====== Excerto do texto ======

ABRUPTO

5.7.03


DECÊNCIA


O Abrupto incita-me a continuar. Fala-me do macro e tem razão em falar dele, do macro. Infelizmente para mim – e para lhe responder tenho de pessoalizar – este país que temos e fazemos, dá cabo de mim todos os dias, encarrega-se sempre de me fazer amochar. Cá, o comportamento responsável é um comportamento freak. (….) Percebe, não percebe?
(…)
A discussão que tenho comigo mesmo é sobre a educação que devo dar aos meus filhos. Devem eles ser educados segundo o princípio do respeito ao outro e das regras mais elementares da civilização, ou, devem eles aproveitar a maneira portuguesa de fazer as coisas e estacionar no lugar dos deficientes se é só para ir comprar fiambre?
(…)
Mas não deixo de me perguntar se este macro vale a pena. Quer dizer, eu sei que não vale a pena, o que quero mesmo saber é bem mais simples. A saber, se alguma vez o meu modus vivendi será caucionado pelas circunstâncias como mais correcto. Duvido e aguardo que, pelo menos, os meus filhos saiam mais à mãe, igualmente exigente, mas bem menos angustiada
.”


Caro ignoto amigo do Guerra e Pas como eu o percebo.

Nestas coisas só se pode responder em bens, em cash como agora se usa. Aqui vai o meu único cash, palavras, sob a forma de um fragmento de um texto que já escrevi há uns anos, antes de me meter numa daquelas actividades que já se sabe irem correr mal, em que se despendem inúmeros esforços que se antevê inúteis, para tentar fazer as coisas bem e ninguém absolutamente quer saber se as coisas se fazem bem ou como de costume., mal.

São dez horas da manhã do dia de Natal . Escrevo este texto no Porto, frente à Foz do Douro , numa cidade fechada e deserta . Não há vivalma nas ruas. Está um dia cinzento e chove aquela chuva que no Norte até à Corunha se chama morrinha. A morriña da nossa irmã galega Rosalia .
Para quem conhece o sítio , a Foz do Douro é um local trágico , local de mortes , suicídios e naufrágios . Basta olhar , como estou agora a olhar , para as vagas cinzentas que se abatem sobre a margem , sobre o molhe e que entram rio adentro . Aqui as vagas puxadas pelo vento rebentam contra o rio , como se o rio fosse sólido , feito de rocha , como aliás suspeito há muito que o Douro é . Os pescadores da Afurada tem muito medo desta barra e , lá longe do outro lado , escondem-se também em casa , deixando os barcos em terra . No meio da espuma e da rebentação, oscila perdida um boia vermelha marcando o estreito canal entre a margem do Douro e o Cabedelo . No Cabedelo matou-se pelo fogo um companheiro meu dos anos 60 que não sabia viver nos anos 80 .
Na margem de cá , sobrevivem pescadores , gente dos estaleiros com profissões que estão a morrer : carpinteiros de navios , conhecedores do cavername do “N. S. da Agonia” , do “Maria Luisa” , do “Cravos de Abril” . À noite há aqui namorados , carros de namorados onde o rio também roubou algumas vidas . E, se é verdade que os pardais são psicopompos , transportadores das almas dos mortos , também há aqui pardais , à chuva , pousados na erva a comer abstractos insectos , enquanto por cima voam baixas as gaivotas . Está tudo demasiado certo, parece ficção , mas é assim que está . A natureza porta-se bem de mais quando resolve fazer paisagens para o espírito.

====== Dados fornecidos ======

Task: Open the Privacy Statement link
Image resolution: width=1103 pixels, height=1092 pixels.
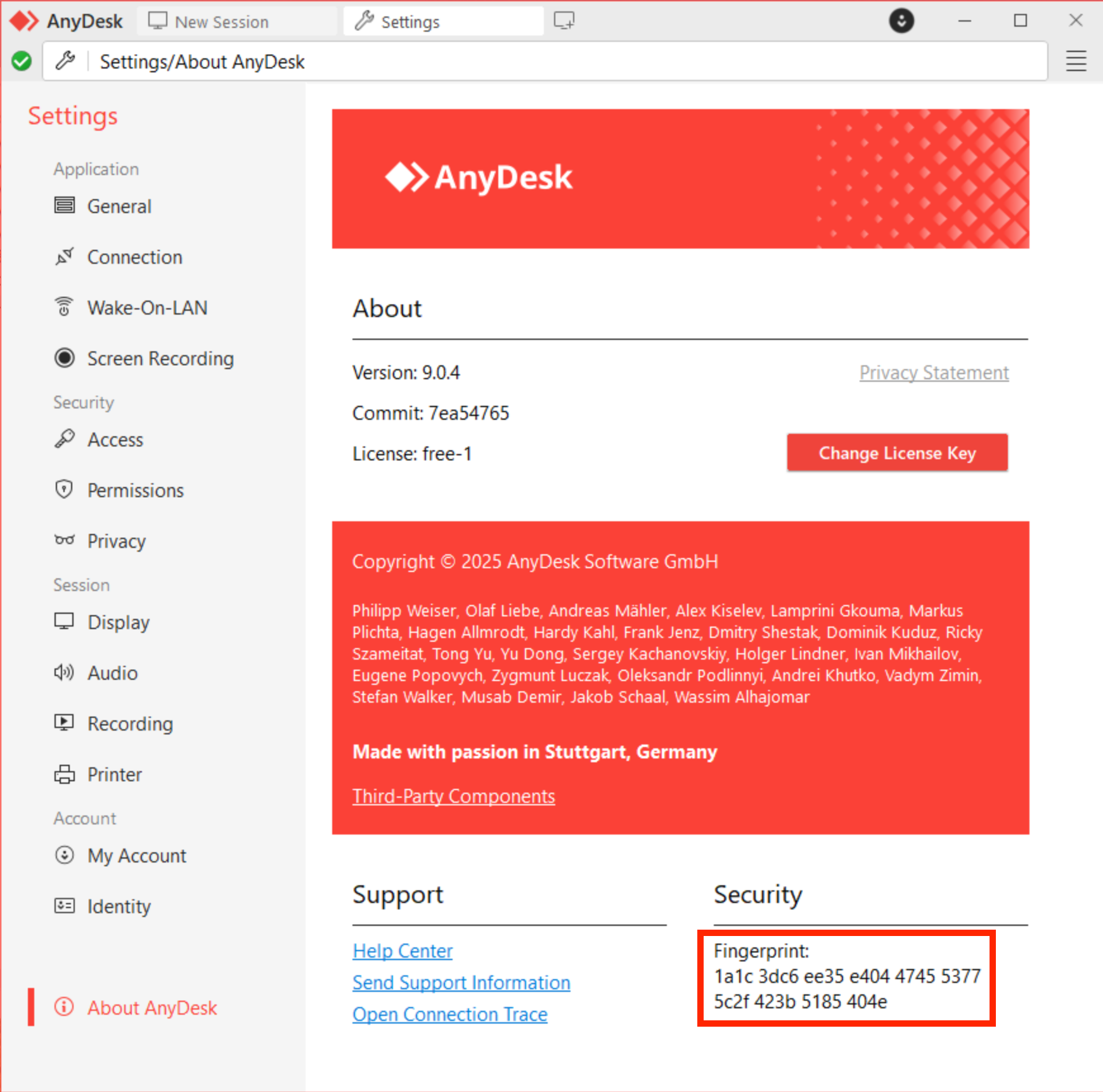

======

### [Problema proposto]
Continue o texto sobre a Foz do Douro na manhã de Natal, a partir da última frase apresentada.

### [Resultado da tarefa]
Mas é o mar e o rio que aqui mandam tudo . Não há mar como este e este é o “meu” mar, o resto é um lago onde se toma banho lá no fundo do país. É o mar dos pescadores, que acontece na Nazaré, na Ericeira , em Peniche , em Sesimbra , o mar cão , o mar maldito , o mar que há-de “comer” Espinho , o único mar que é como o Mar do Norte . Que é o mar do Norte. É com este mar que sempre me aconselhei, falho de querer dos homens respostas que o mar dá com mais dureza, cruel como um cristal, certo como tudo está agora . Com ele me aconselho para saber que espécie de hubris transviada me faz fazer o que eu faço , neste mundo do poder desprovido de qualquer milk of human kindness , feito do pior da pequenez , sem grandeza nem dimensão , poeira da poeira , mas que é o da imperfeição da democracia sem o qual – eu sei – os homens seriam servos .
Não , meus caros críticos , pela inteligência que essa me aconselharia prudência . Não é pela prudência, que essa me aconselharia distância. Não é pela emoção que essa me aconselharia recato. Não é pelos proveitos que esses aconselhariam melhor uso dos recursos. Não é pela fama que essa eu sei ser fácil e de pouca valia. Não pelo poder, que esse eu sei ser vão , pequeno e fugaz . Não é pela grande moral , que essa eu sei ser intima , indizível e imponderável . Não é pelo que se ganha, porque não vale o que se perde.
Mas continuarei. Porque é pela decência, pela simples moralidade dos homens comuns, pela moralidade que nasce da intima convicção de que há coisas certas e outras erradas . Eu sei que isto hoje parece arrogância, autismo , intolerância , mas isso é fruto dos tempos que os homens estão a habituar mal
.”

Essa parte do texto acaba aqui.